The characterization of fibrocyte-like cells: A novel fibroblastic cell of the placenta

The placenta is a highly vascularized organ thus angiogenesis is a key process in placental development. The contribution that different cells in the villous stroma play in placental angiogenesis is largely unknown. In this study we identified a novel stromal cell type in sections of term placenta which is morphologically fibroblastic and expressing the fibroblast marker TE-7 but also positive for the monocytic markers CD115 and CD14 and designated these cells as fibrocyte-like cells. Populations of fibrocyte-like cells from the placenta were isolated by two methods: culture of adherence-selected placental cells and, for higher purity, by CD45 fluorescence activated cell sorting (FACS). Fibrocyte-like cell conditioned medium increased endothelial tubule-like structure formation 2-fold versus control medium. Both pro-angiogenic growth factors vascular endothelial growth factor (VEGF) and basic fibroblast growth factor (b-FGF) and the anti-angiogenic factor soluble-Flt were found in the conditioned medium. Neutralizing antibodies against VEGF and b-FGF reduced endothelial cell tubule-like structures to control levels. These data suggests that fibrocyte-like cells, a previously unidentified cell of the villous stroma, may play an important role in the regulation of placental angiogenesis.

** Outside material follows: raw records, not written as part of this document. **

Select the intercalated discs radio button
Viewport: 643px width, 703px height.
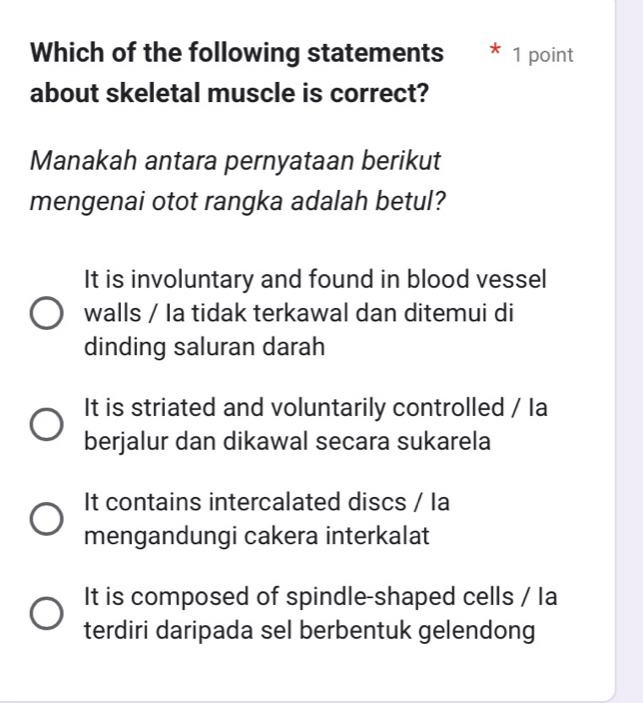46,520
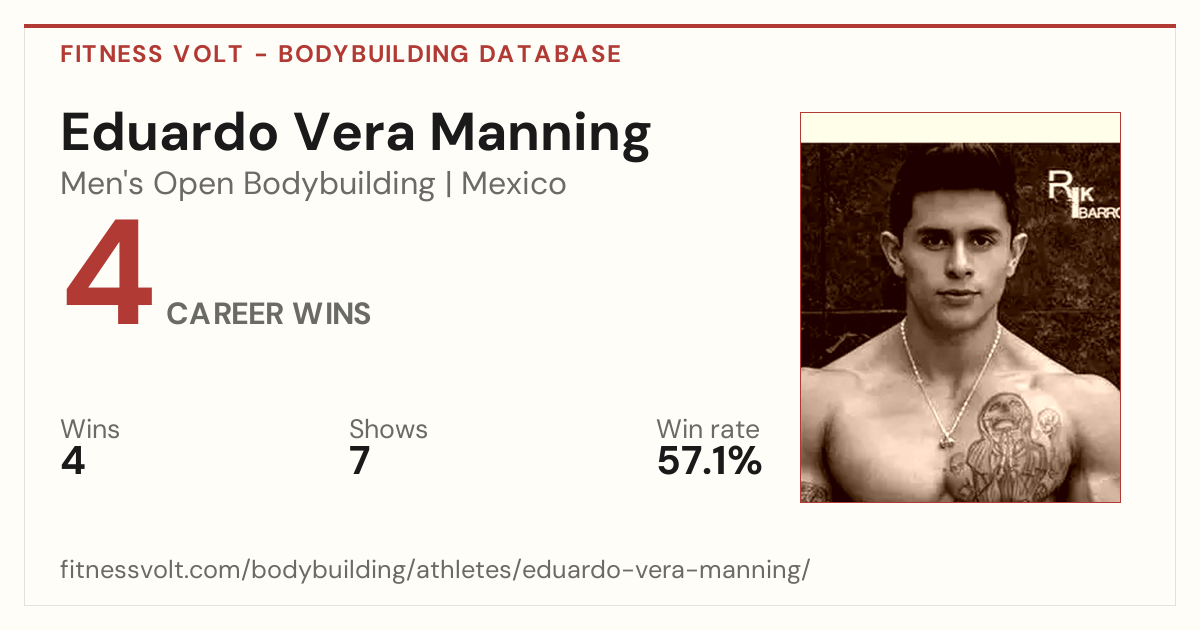Click the Wins stat label
Screen dimensions: 1200x630
click(90, 429)
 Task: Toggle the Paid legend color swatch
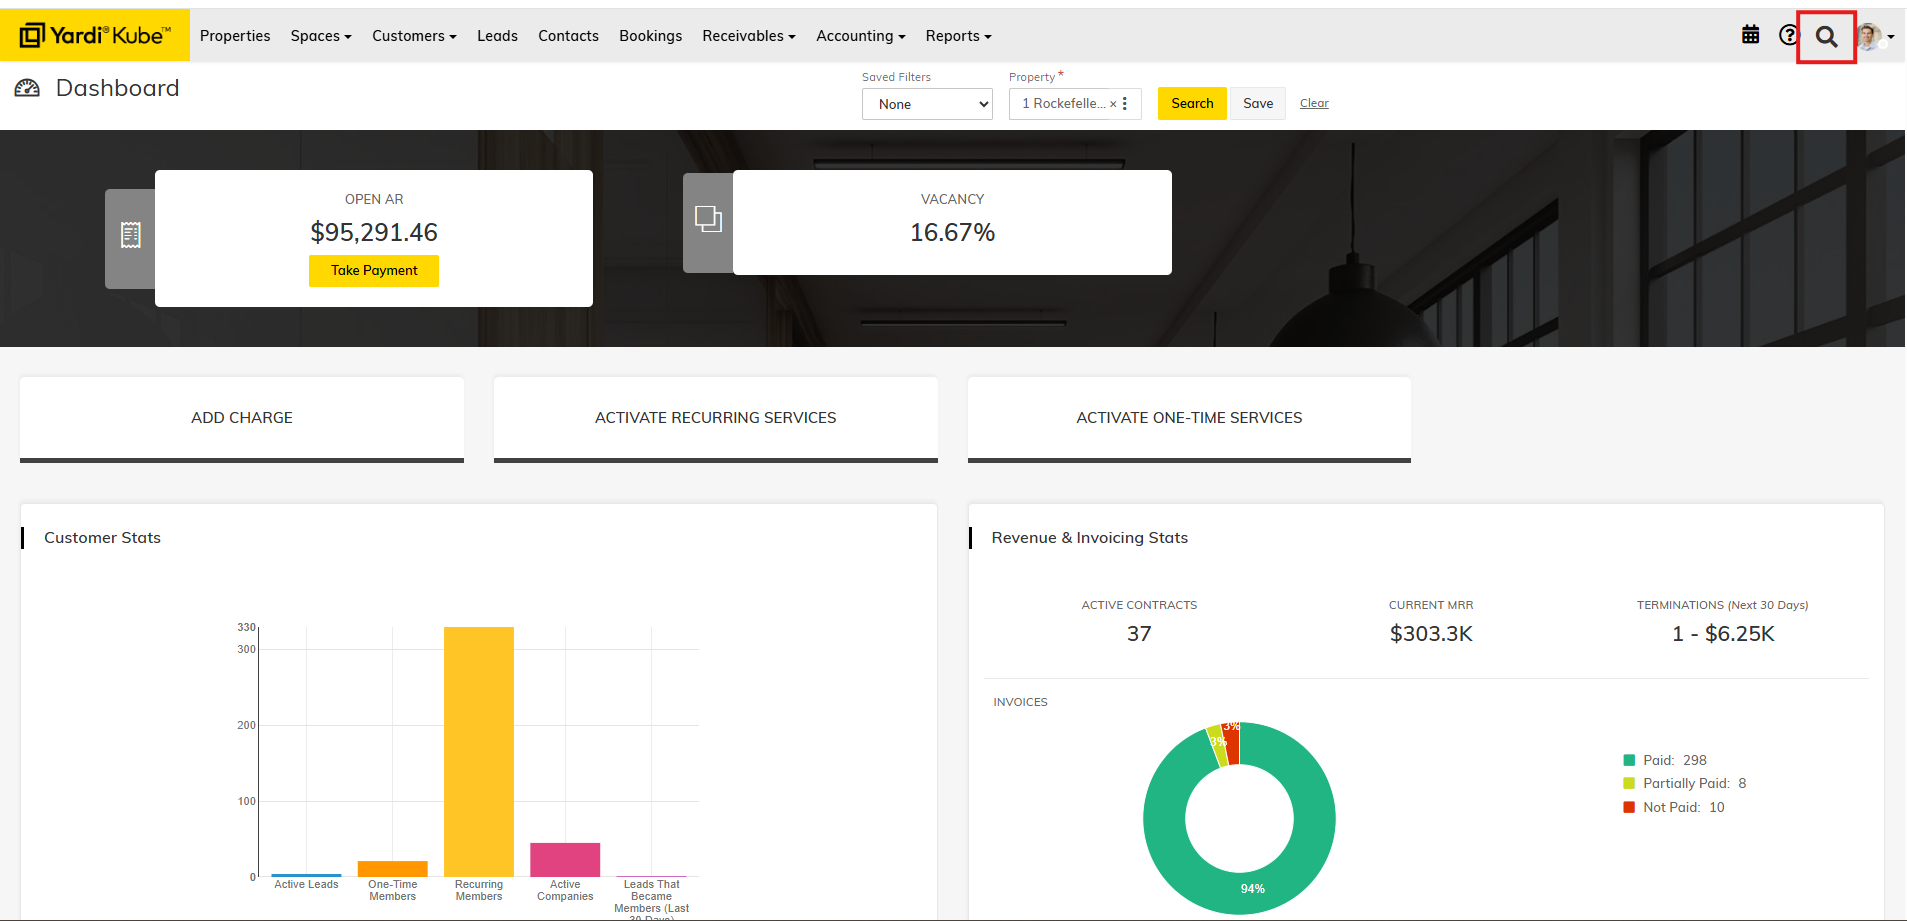1629,760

The contribution of apoptosis-inducing factor (AIF) to villous trophoblast differentiation

Apoptosis is postulated to be a delayed but important part of the differentiation of placental villous cytotrophoblasts (CT) into functional syncytiotrophoblast (ST). This hypothesis is based on the observation that the externalization of phosphatidylserine and the activation of caspase 8 are required for trophoblast differentiation. In contradiction to this hypothesis we have previously found that differentiation occurs in the presence of both broad spectrum and caspase 8 specific inhibitors. Apoptosis-inducing factor (AIF) is a mitochondria-associated protein which is known to translocate to the nucleus and induce caspase-independent nuclear condensation, phosphatidylserine externalization and cell death. Thus AIF nuclear translocation may result in the apoptotic-like features associated with trophoblast differentiation and may be an obligatory event for differentiation to proceed. AIF translocation was assessed in isolated primary trophoblasts by optical section microscopy of antibody stained cells. We found AIF to be strongly expressed in the villous trophoblast and that small amounts of AIF were localized to the nucleus of the cells. Significantly, inhibitors of AIF translocation (calpeptin and zFA-fmk) blocked translocation but not differentiation of the cells. We conclude that AIF translocation is not involved in CT differentiation in isolated cell culture.